BEGIN Provided data
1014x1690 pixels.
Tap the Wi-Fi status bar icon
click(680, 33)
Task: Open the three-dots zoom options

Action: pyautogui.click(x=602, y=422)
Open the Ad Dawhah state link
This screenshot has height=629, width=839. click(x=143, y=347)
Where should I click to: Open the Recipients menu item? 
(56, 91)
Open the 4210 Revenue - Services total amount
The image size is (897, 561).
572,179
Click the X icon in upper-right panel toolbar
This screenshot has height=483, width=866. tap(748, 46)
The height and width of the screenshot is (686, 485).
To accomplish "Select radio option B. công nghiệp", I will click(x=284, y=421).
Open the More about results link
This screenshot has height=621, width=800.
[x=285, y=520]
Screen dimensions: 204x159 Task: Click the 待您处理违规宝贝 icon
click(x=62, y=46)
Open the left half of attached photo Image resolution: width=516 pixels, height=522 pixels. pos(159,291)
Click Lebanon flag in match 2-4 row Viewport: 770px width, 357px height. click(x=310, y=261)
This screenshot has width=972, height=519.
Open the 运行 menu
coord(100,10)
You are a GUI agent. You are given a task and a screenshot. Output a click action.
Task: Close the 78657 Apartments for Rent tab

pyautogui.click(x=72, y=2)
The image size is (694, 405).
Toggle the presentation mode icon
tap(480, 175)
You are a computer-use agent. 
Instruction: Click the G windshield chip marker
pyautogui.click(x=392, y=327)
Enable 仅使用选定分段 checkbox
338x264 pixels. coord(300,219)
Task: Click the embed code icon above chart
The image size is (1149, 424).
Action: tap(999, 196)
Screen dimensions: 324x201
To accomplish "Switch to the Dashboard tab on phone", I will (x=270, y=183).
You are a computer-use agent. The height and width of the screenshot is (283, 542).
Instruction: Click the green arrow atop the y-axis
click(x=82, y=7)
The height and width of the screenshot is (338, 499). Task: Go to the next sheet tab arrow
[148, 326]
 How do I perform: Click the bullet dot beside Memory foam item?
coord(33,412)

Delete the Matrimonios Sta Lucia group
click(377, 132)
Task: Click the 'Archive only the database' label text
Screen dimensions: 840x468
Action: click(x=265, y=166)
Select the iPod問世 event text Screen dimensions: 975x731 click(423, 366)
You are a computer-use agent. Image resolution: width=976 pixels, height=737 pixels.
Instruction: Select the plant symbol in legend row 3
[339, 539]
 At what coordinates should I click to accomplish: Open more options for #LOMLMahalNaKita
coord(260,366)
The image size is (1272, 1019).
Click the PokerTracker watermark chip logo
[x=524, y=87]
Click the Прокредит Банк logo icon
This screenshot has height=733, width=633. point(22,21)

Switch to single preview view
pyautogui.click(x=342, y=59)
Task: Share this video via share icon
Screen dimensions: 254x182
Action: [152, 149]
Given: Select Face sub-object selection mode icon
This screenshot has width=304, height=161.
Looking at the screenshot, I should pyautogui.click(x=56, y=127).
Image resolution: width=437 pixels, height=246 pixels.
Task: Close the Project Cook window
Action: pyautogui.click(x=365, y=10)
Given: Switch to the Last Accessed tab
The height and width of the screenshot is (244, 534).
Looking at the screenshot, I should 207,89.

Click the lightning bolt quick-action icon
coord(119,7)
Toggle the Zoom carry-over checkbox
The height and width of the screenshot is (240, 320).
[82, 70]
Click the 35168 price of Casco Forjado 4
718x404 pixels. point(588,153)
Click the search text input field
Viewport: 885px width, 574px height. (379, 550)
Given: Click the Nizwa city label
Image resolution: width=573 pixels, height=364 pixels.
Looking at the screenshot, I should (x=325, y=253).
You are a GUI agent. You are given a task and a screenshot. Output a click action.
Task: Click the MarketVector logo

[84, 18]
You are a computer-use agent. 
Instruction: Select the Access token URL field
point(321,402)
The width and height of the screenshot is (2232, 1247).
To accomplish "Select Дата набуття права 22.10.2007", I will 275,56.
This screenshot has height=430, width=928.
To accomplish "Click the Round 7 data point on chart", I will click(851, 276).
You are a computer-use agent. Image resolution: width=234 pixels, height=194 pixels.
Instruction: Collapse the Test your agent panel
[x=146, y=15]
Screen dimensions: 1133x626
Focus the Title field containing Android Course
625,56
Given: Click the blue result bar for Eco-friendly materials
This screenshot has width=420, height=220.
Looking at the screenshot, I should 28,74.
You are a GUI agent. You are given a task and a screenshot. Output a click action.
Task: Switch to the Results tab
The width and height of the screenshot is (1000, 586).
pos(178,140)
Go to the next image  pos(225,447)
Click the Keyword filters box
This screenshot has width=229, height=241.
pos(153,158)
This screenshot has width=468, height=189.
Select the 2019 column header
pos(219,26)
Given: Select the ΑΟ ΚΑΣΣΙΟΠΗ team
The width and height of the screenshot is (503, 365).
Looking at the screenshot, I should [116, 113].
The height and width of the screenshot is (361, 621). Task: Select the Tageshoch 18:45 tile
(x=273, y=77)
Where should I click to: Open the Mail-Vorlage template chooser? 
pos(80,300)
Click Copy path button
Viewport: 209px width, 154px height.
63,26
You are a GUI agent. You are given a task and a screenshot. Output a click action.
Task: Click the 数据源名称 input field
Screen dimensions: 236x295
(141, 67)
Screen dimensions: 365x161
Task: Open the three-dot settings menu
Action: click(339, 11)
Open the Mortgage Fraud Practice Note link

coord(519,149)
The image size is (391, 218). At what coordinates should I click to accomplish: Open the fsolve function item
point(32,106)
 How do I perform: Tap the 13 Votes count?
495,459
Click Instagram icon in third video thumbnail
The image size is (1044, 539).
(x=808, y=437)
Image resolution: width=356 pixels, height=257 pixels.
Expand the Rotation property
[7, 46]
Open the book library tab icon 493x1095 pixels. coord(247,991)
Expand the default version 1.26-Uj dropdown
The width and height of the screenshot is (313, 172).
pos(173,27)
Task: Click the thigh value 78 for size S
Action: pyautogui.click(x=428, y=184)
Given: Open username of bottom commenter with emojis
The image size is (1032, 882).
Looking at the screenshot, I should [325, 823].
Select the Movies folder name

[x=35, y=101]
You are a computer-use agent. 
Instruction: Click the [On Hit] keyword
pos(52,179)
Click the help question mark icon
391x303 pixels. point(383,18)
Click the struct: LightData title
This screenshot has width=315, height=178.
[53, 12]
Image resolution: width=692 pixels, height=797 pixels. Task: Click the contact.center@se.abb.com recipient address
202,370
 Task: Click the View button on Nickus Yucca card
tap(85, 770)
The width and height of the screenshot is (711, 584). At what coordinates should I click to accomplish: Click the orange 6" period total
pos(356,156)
END Provided data
> **Exercise instructions**
Restate all of the entries exactly, please.

> **Output for this exercise**
1014x1690 pixels.
Tap the Wi-Fi status bar icon
click(680, 33)
Task: Open the three-dots zoom options

Action: pyautogui.click(x=602, y=422)
Open the Ad Dawhah state link
This screenshot has height=629, width=839. click(x=143, y=347)
Where should I click to: Open the Recipients menu item? 
(56, 91)
Open the 4210 Revenue - Services total amount
The image size is (897, 561).
572,179
Click the X icon in upper-right panel toolbar
This screenshot has height=483, width=866. tap(748, 46)
The height and width of the screenshot is (686, 485).
To accomplish "Select radio option B. công nghiệp", I will click(x=284, y=421).
Open the More about results link
This screenshot has height=621, width=800.
[x=285, y=520]
Screen dimensions: 204x159 Task: Click the 待您处理违规宝贝 icon
click(x=62, y=46)
Open the left half of attached photo Image resolution: width=516 pixels, height=522 pixels. pos(159,291)
Click Lebanon flag in match 2-4 row Viewport: 770px width, 357px height. click(x=310, y=261)
This screenshot has width=972, height=519.
Open the 运行 menu
coord(100,10)
You are a GUI agent. You are given a task and a screenshot. Output a click action.
Task: Close the 78657 Apartments for Rent tab

pyautogui.click(x=72, y=2)
The image size is (694, 405).
Toggle the presentation mode icon
tap(480, 175)
You are a computer-use agent. 
Instruction: Click the G windshield chip marker
pyautogui.click(x=392, y=327)
Enable 仅使用选定分段 checkbox
338x264 pixels. coord(300,219)
Task: Click the embed code icon above chart
The image size is (1149, 424).
Action: tap(999, 196)
Screen dimensions: 324x201
To accomplish "Switch to the Dashboard tab on phone", I will (x=270, y=183).
You are a computer-use agent. The height and width of the screenshot is (283, 542).
Instruction: Click the green arrow atop the y-axis
click(x=82, y=7)
The height and width of the screenshot is (338, 499). Task: Go to the next sheet tab arrow
[148, 326]
 How do I perform: Click the bullet dot beside Memory foam item?
coord(33,412)

Delete the Matrimonios Sta Lucia group
click(377, 132)
Task: Click the 'Archive only the database' label text
Screen dimensions: 840x468
Action: click(x=265, y=166)
Select the iPod問世 event text Screen dimensions: 975x731 click(423, 366)
You are a computer-use agent. Image resolution: width=976 pixels, height=737 pixels.
Instruction: Select the plant symbol in legend row 3
[339, 539]
 At what coordinates should I click to accomplish: Open more options for #LOMLMahalNaKita
coord(260,366)
The image size is (1272, 1019).
Click the PokerTracker watermark chip logo
[x=524, y=87]
Click the Прокредит Банк logo icon
This screenshot has height=733, width=633. point(22,21)

Switch to single preview view
pyautogui.click(x=342, y=59)
Task: Share this video via share icon
Screen dimensions: 254x182
Action: [152, 149]
Given: Select Face sub-object selection mode icon
This screenshot has width=304, height=161.
Looking at the screenshot, I should pyautogui.click(x=56, y=127).
Image resolution: width=437 pixels, height=246 pixels.
Task: Close the Project Cook window
Action: pyautogui.click(x=365, y=10)
Given: Switch to the Last Accessed tab
The height and width of the screenshot is (244, 534).
Looking at the screenshot, I should 207,89.

Click the lightning bolt quick-action icon
coord(119,7)
Toggle the Zoom carry-over checkbox
The height and width of the screenshot is (240, 320).
[82, 70]
Click the 35168 price of Casco Forjado 4
718x404 pixels. point(588,153)
Click the search text input field
Viewport: 885px width, 574px height. (379, 550)
Given: Click the Nizwa city label
Image resolution: width=573 pixels, height=364 pixels.
Looking at the screenshot, I should (x=325, y=253).
You are a GUI agent. You are given a task and a screenshot. Output a click action.
Task: Click the MarketVector logo

[84, 18]
You are a computer-use agent. 
Instruction: Select the Access token URL field
point(321,402)
The width and height of the screenshot is (2232, 1247).
To accomplish "Select Дата набуття права 22.10.2007", I will 275,56.
This screenshot has height=430, width=928.
To accomplish "Click the Round 7 data point on chart", I will click(851, 276).
You are a computer-use agent. Image resolution: width=234 pixels, height=194 pixels.
Instruction: Collapse the Test your agent panel
[x=146, y=15]
Screen dimensions: 1133x626
Focus the Title field containing Android Course
625,56
Given: Click the blue result bar for Eco-friendly materials
This screenshot has width=420, height=220.
Looking at the screenshot, I should 28,74.
You are a GUI agent. You are given a task and a screenshot. Output a click action.
Task: Switch to the Results tab
The width and height of the screenshot is (1000, 586).
pos(178,140)
Go to the next image  pos(225,447)
Click the Keyword filters box
This screenshot has width=229, height=241.
pos(153,158)
This screenshot has width=468, height=189.
Select the 2019 column header
pos(219,26)
Given: Select the ΑΟ ΚΑΣΣΙΟΠΗ team
The width and height of the screenshot is (503, 365).
Looking at the screenshot, I should [116, 113].
The height and width of the screenshot is (361, 621). Task: Select the Tageshoch 18:45 tile
(x=273, y=77)
Where should I click to: Open the Mail-Vorlage template chooser? 
pos(80,300)
Click Copy path button
Viewport: 209px width, 154px height.
63,26
You are a GUI agent. You are given a task and a screenshot. Output a click action.
Task: Click the 数据源名称 input field
Screen dimensions: 236x295
(141, 67)
Screen dimensions: 365x161
Task: Open the three-dot settings menu
Action: click(339, 11)
Open the Mortgage Fraud Practice Note link

coord(519,149)
The image size is (391, 218). At what coordinates should I click to accomplish: Open the fsolve function item
point(32,106)
 How do I perform: Tap the 13 Votes count?
495,459
Click Instagram icon in third video thumbnail
The image size is (1044, 539).
(x=808, y=437)
Image resolution: width=356 pixels, height=257 pixels.
Expand the Rotation property
[7, 46]
Open the book library tab icon 493x1095 pixels. coord(247,991)
Expand the default version 1.26-Uj dropdown
The width and height of the screenshot is (313, 172).
pos(173,27)
Task: Click the thigh value 78 for size S
Action: pyautogui.click(x=428, y=184)
Given: Open username of bottom commenter with emojis
The image size is (1032, 882).
Looking at the screenshot, I should [325, 823].
Select the Movies folder name

[x=35, y=101]
You are a computer-use agent. 
Instruction: Click the [On Hit] keyword
pos(52,179)
Click the help question mark icon
391x303 pixels. point(383,18)
Click the struct: LightData title
This screenshot has width=315, height=178.
[53, 12]
Image resolution: width=692 pixels, height=797 pixels. Task: Click the contact.center@se.abb.com recipient address
202,370
 Task: Click the View button on Nickus Yucca card
tap(85, 770)
The width and height of the screenshot is (711, 584). At what coordinates should I click to accomplish: Click the orange 6" period total
pos(356,156)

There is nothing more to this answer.